Most recalled medical devices received speedy FDA review
A disproportionate number of medical devices recalled because of possible links to serious health problems or deaths — including external defibrillators and insulin infusion pumps — were approved under an abbreviated process that did not require advance testing on patients, according to a five-year study of such recalls.
More than 70% of the 113 recalled devices were cleared for market under a shorter Food and Drug Administration review because they were deemed similar to products already on the market, the study found.
Cardiovascular devices, chiefly external defibrillators, made up nearly a third of the recalled medical products from 2005 through 2009, the time covered by the review. A 2006 study linked defibrillator failure to more than 300 deaths over a 10-year period.
Only 21 of the recalls in the new study involved products approved after clinical trials. Eighty had been approved under the shorter process.

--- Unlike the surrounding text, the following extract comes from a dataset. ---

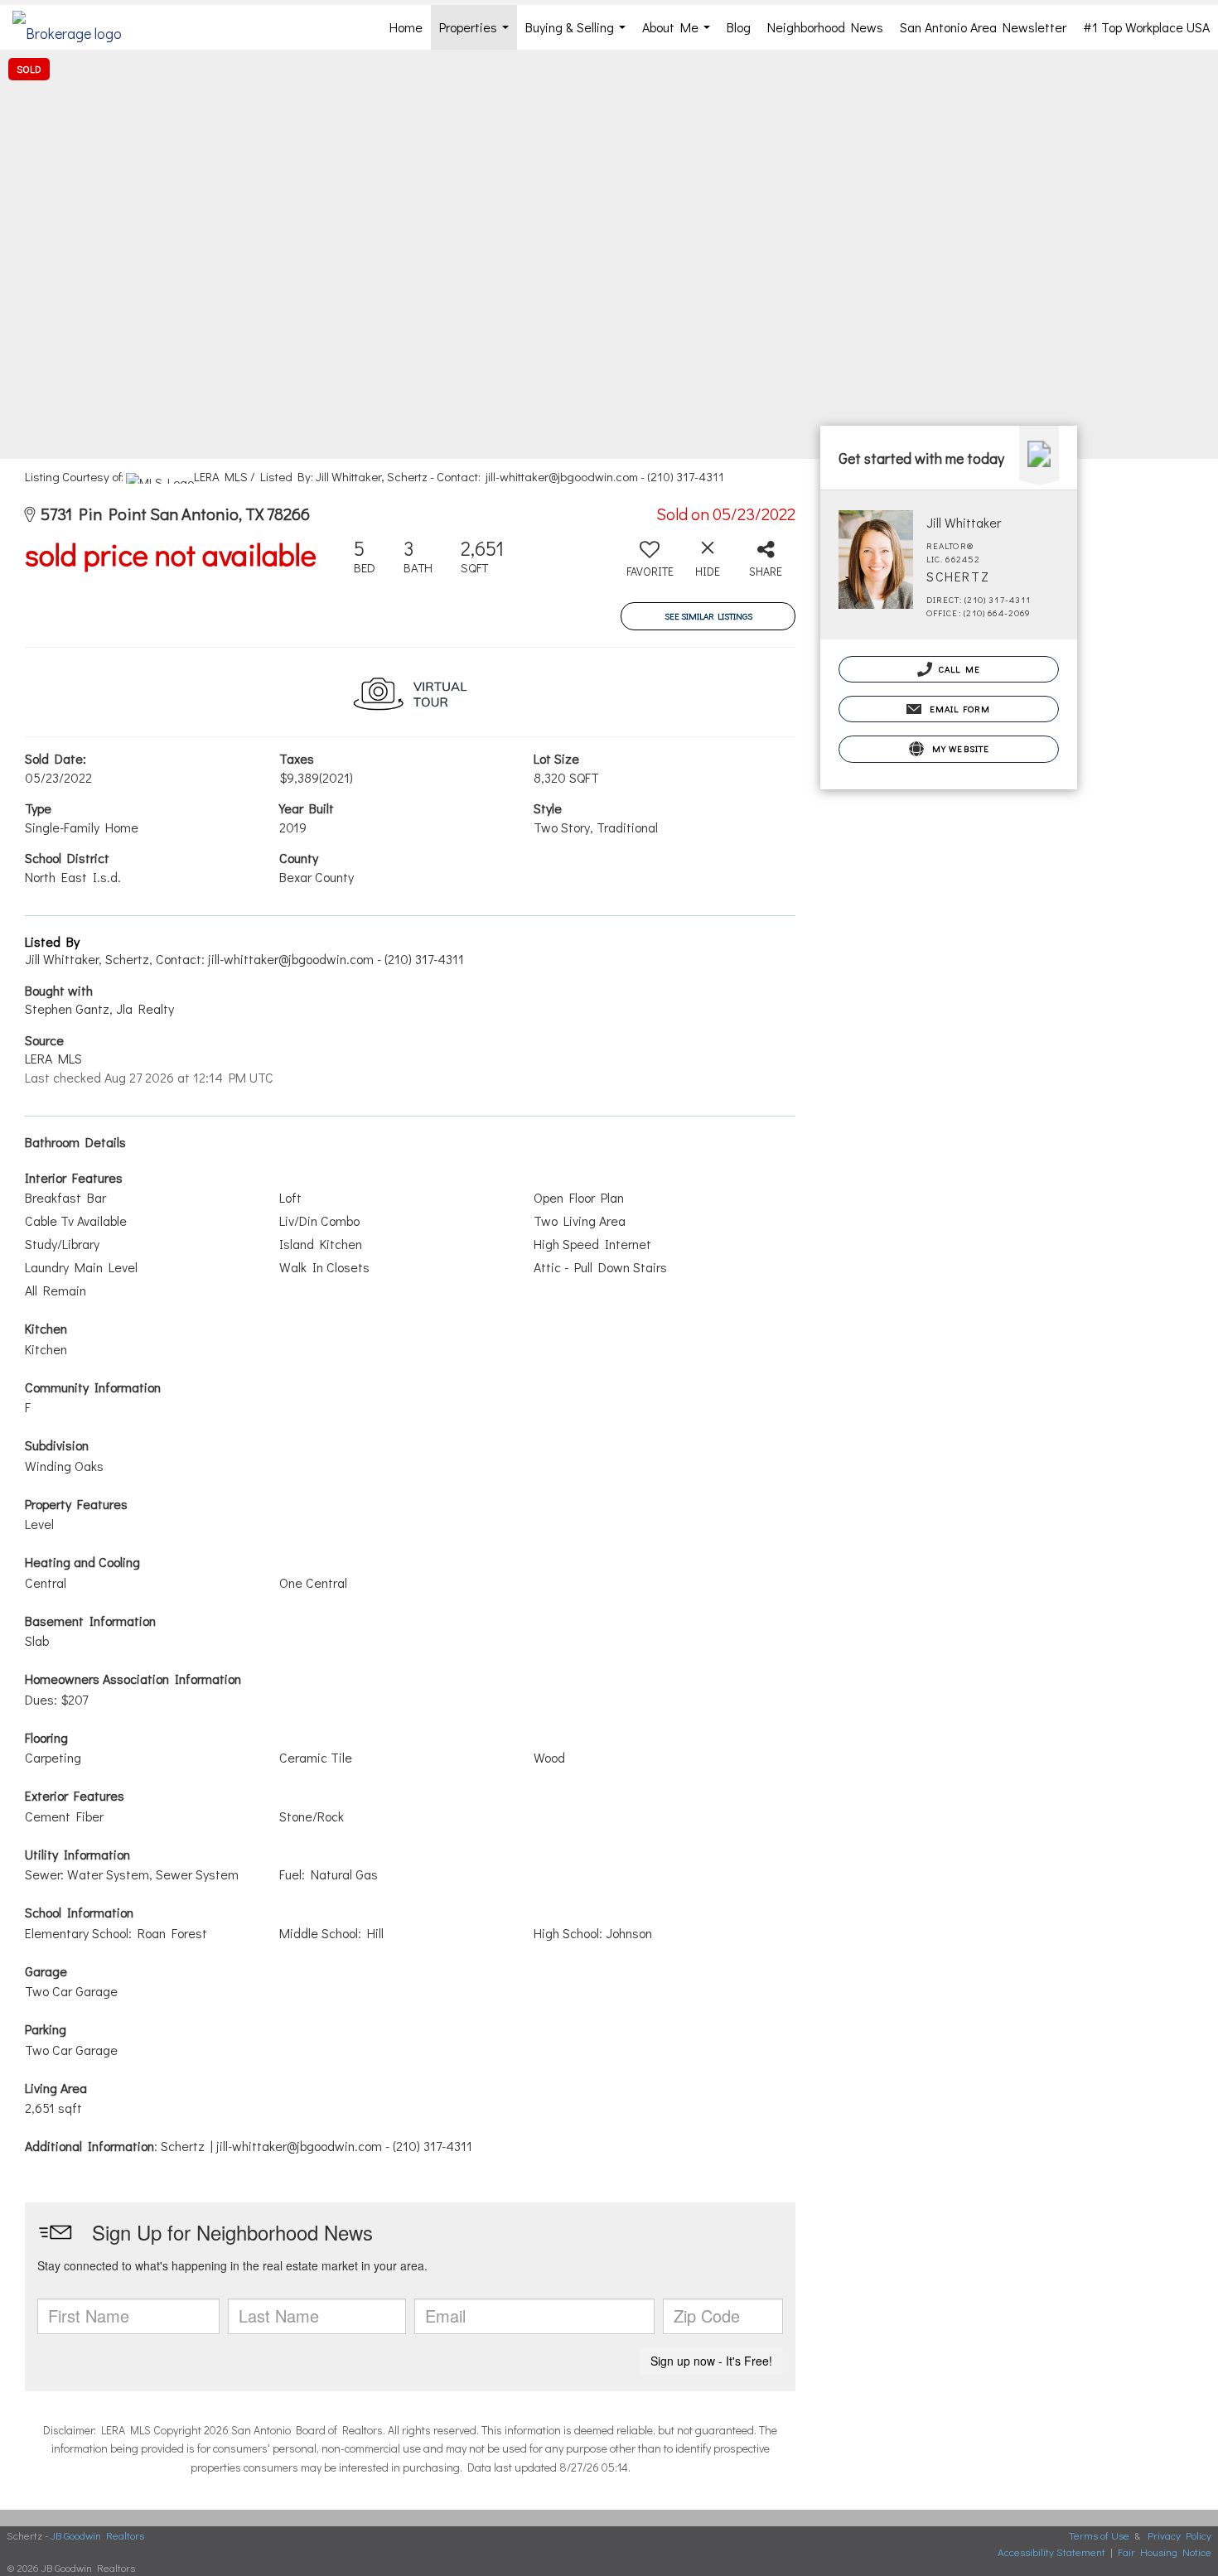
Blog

Eight were exempt from FDA regulations, and four were counterfeit or categorized as “other.”
The findings, published Monday in the Archives of Internal Medicine, showed that a recent update of the FDA’s abbreviated review process, known as 510(k), was inadequate, said Diana Zuckerman, one of the study’s coauthors.
Medical device companies have stretched the notion of “similar” far beyond regulators’ intention when the law went on the books in 1976, said Zuckerman, president of the National Research Center for Women & Families. “The law has gotten looser and looser over time.”

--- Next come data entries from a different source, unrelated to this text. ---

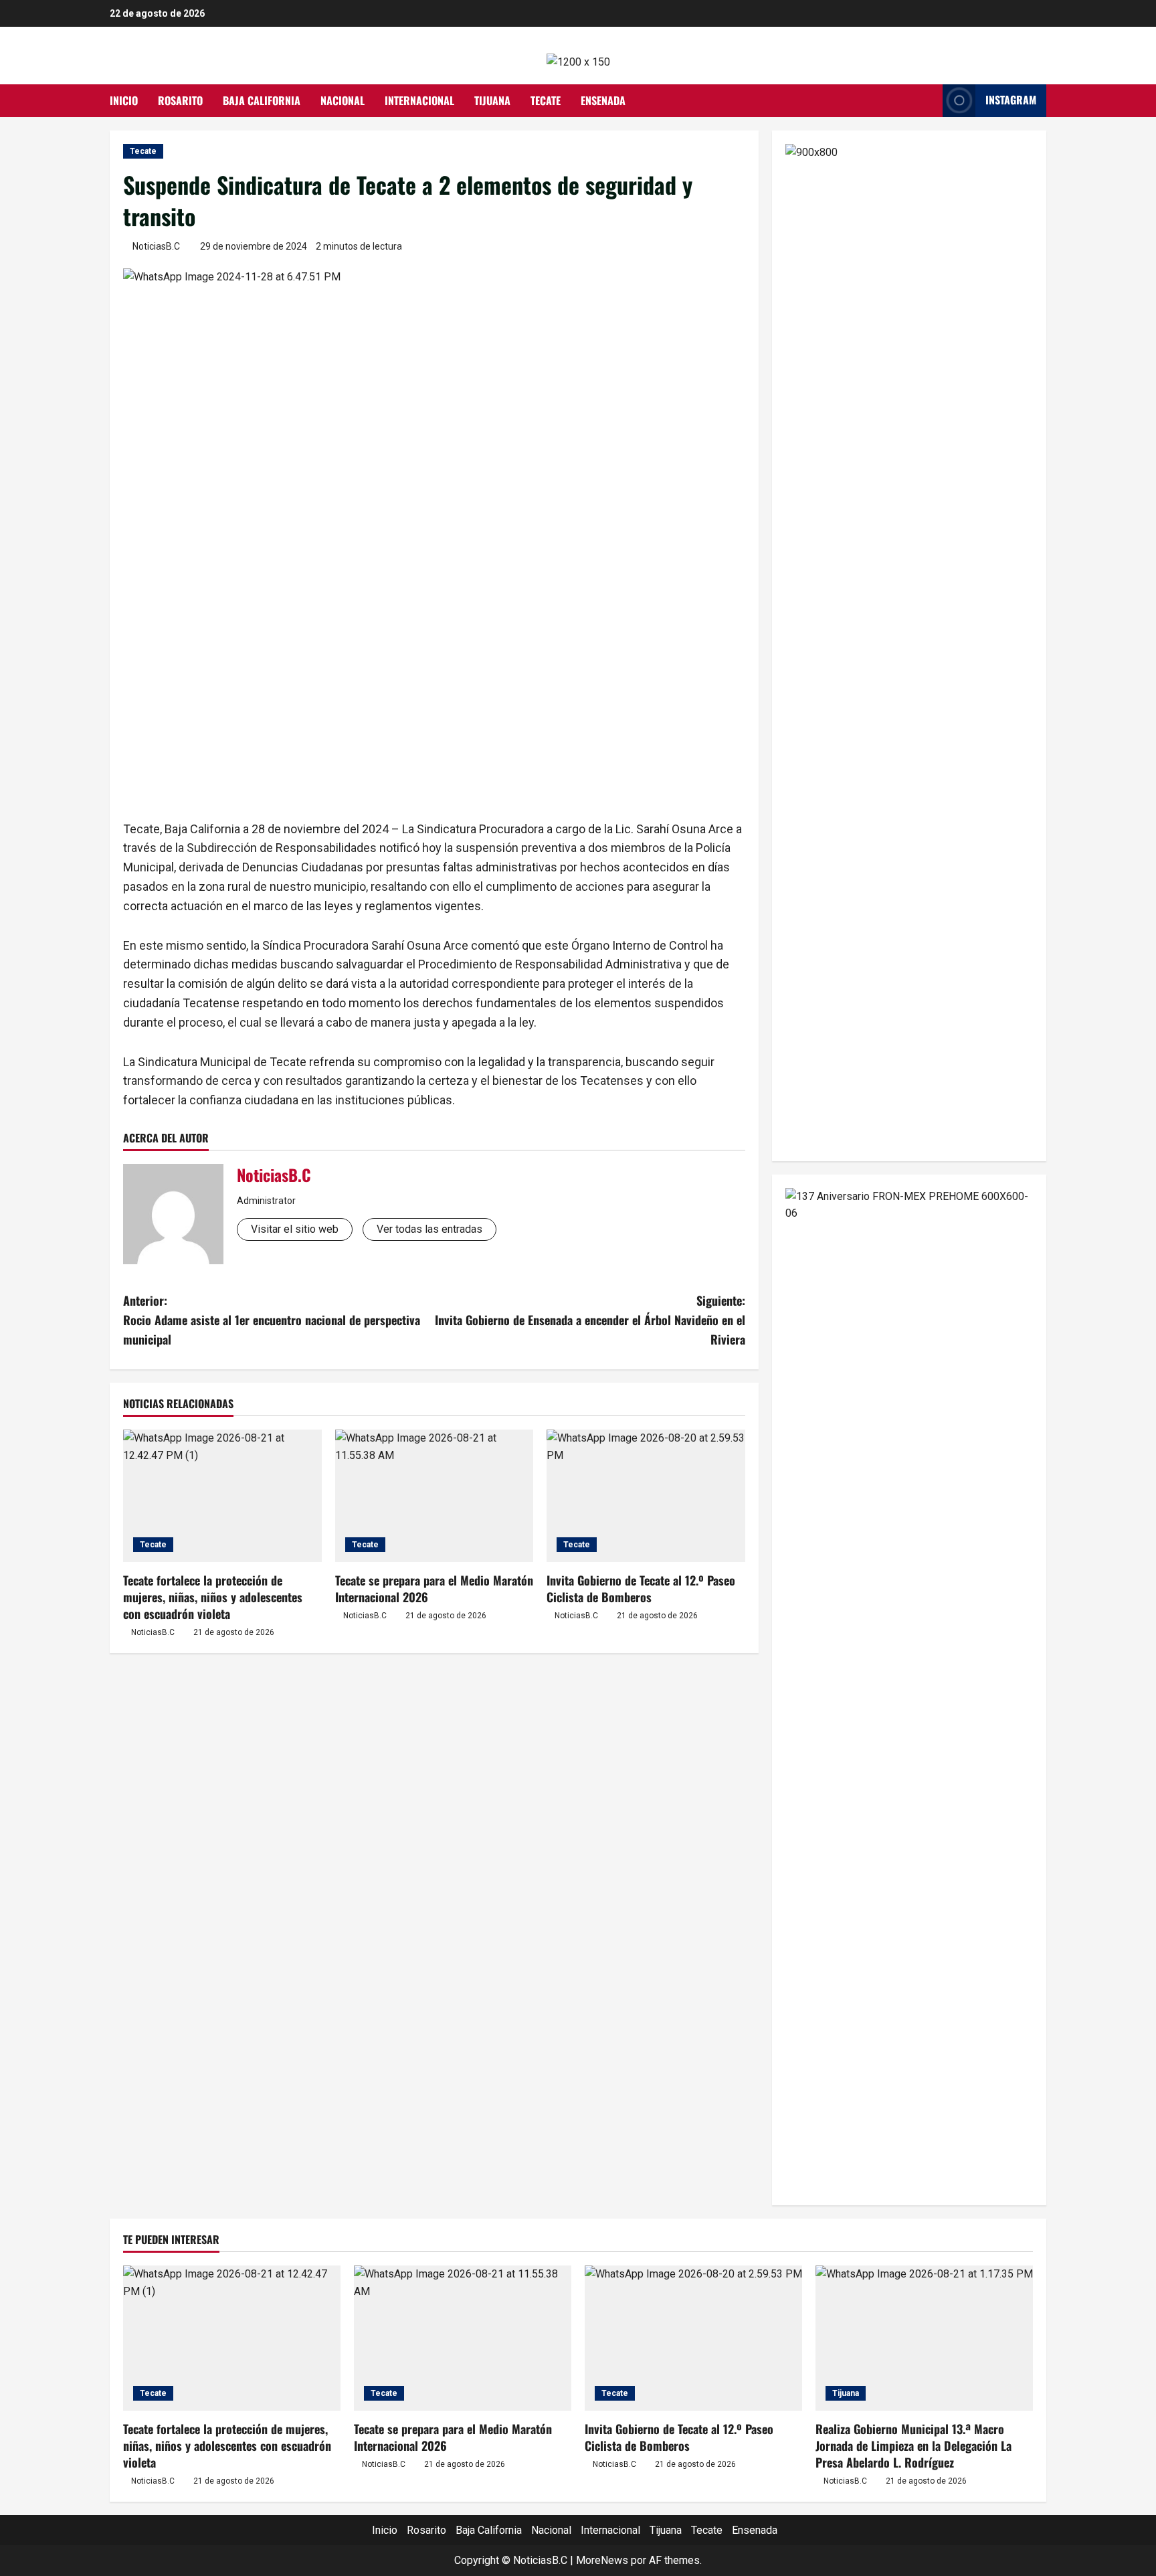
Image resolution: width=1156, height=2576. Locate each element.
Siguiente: (590, 1320)
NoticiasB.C (156, 246)
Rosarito (180, 100)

The FDA should increase the number of devices subject to the stricter review, known as pre-market approval, or devise an intermediate category with more rigor than the 510(k) process, said Steven Nissen, a Cleveland Clinic cardiologist and a study coauthor.
The findings buttress a 2009 Government Accountability Office report that dozens of high-risk devices did not meet the legal standard for abbreviated review, Nissen said.

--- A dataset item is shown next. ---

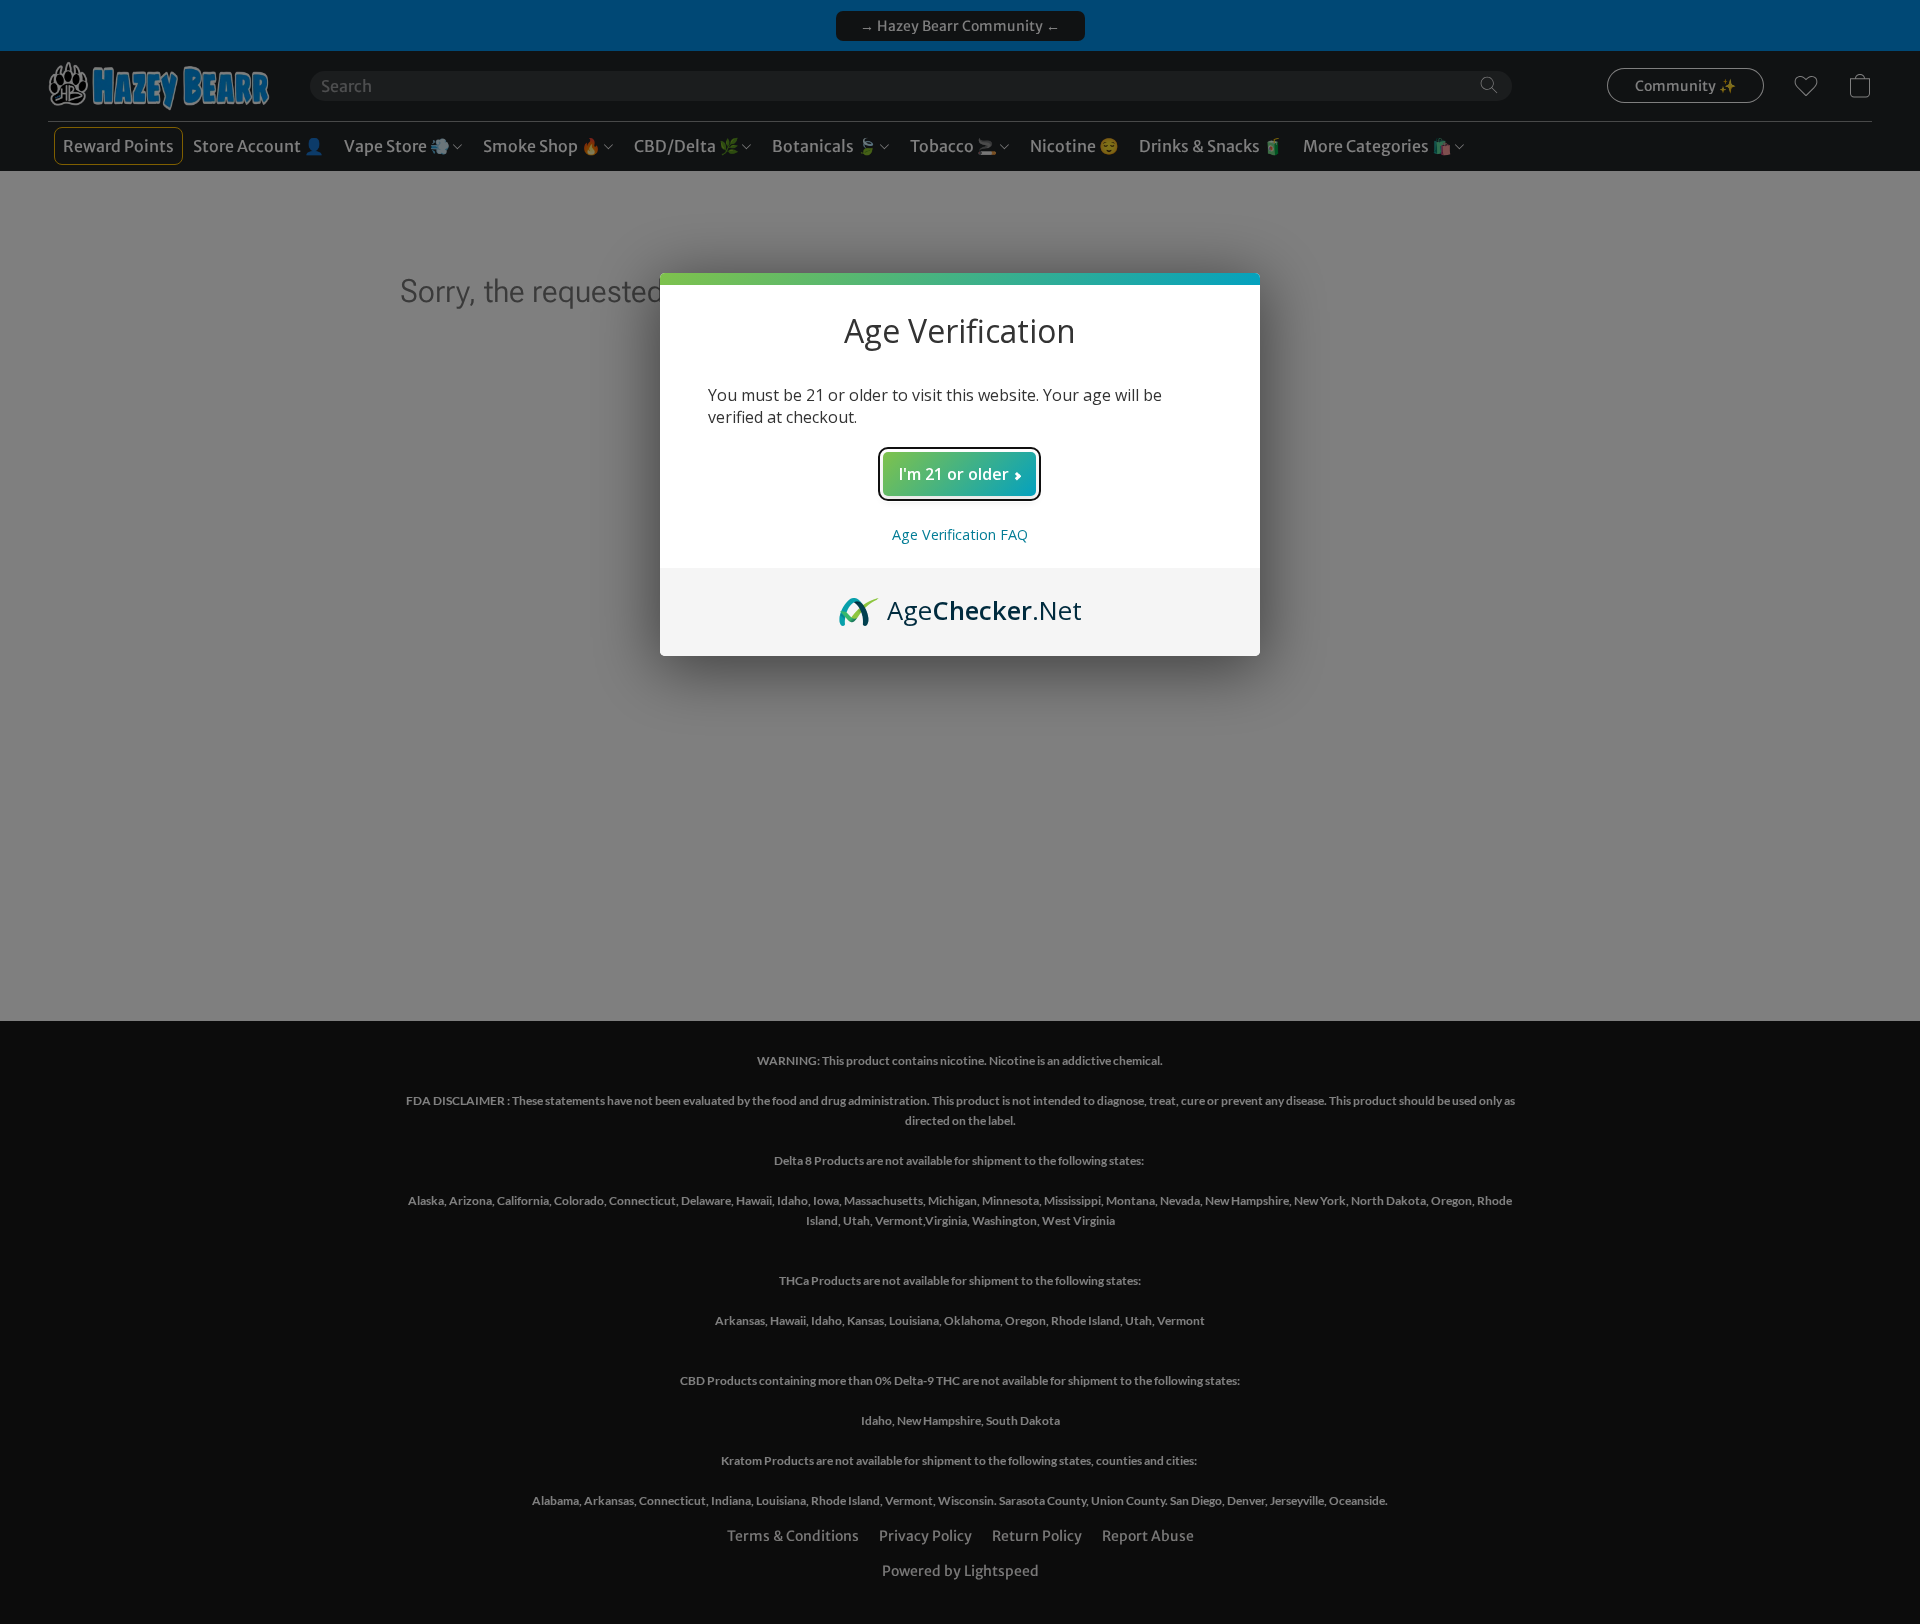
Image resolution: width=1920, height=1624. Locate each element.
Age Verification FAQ (960, 534)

The FDA is evaluating high-risk products approved through its abbreviated process to see whether they should be subject to more rigorous oversight, agency spokeswoman Karen Riley said in a statement.
The study is the latest chapter in a bitter debate between device makers and public health advocates. In August, the FDA released a draft of new rules that added stricter requirements to the shorter process.
Stephen Ubl, chief executive of the Advanced Medical Technology Assn., said the study was “fundamentally flawed” because “it focuses on the total number of recalls and ignores the fact that there are over 50,000 devices on the market.”
Ubl pointed to other recent studies showing that the percentage of products recalled for serious health problems or deaths was tiny — less than half of 1 percentage point.
Nissen criticized that logic, saying the public would never regard that percentage of failures as acceptable in other endeavors with inherent risk, such as air travel. “I think we need to do better,” he said.
Ubl said the device approval process lacked predictability and consistency and suffered from “declining FDA performance” in carrying out timely product reviews.
Stricter rules would stall innovation and force device makers to shift product development abroad, where approvals are faster, he said.
The FDA last month seemed to take heed of industry concerns. It tightened some requirements but delayed a decision on the toughest potential provisions, including beefing up agency authority to rescind product approvals and to force device makers to conduct post-market safety studies.
Zuckerman said she was hopeful the study would influence regulators to tighten standards.
“The process should be more stringent,” she said. “It doesn’t have to be slower.”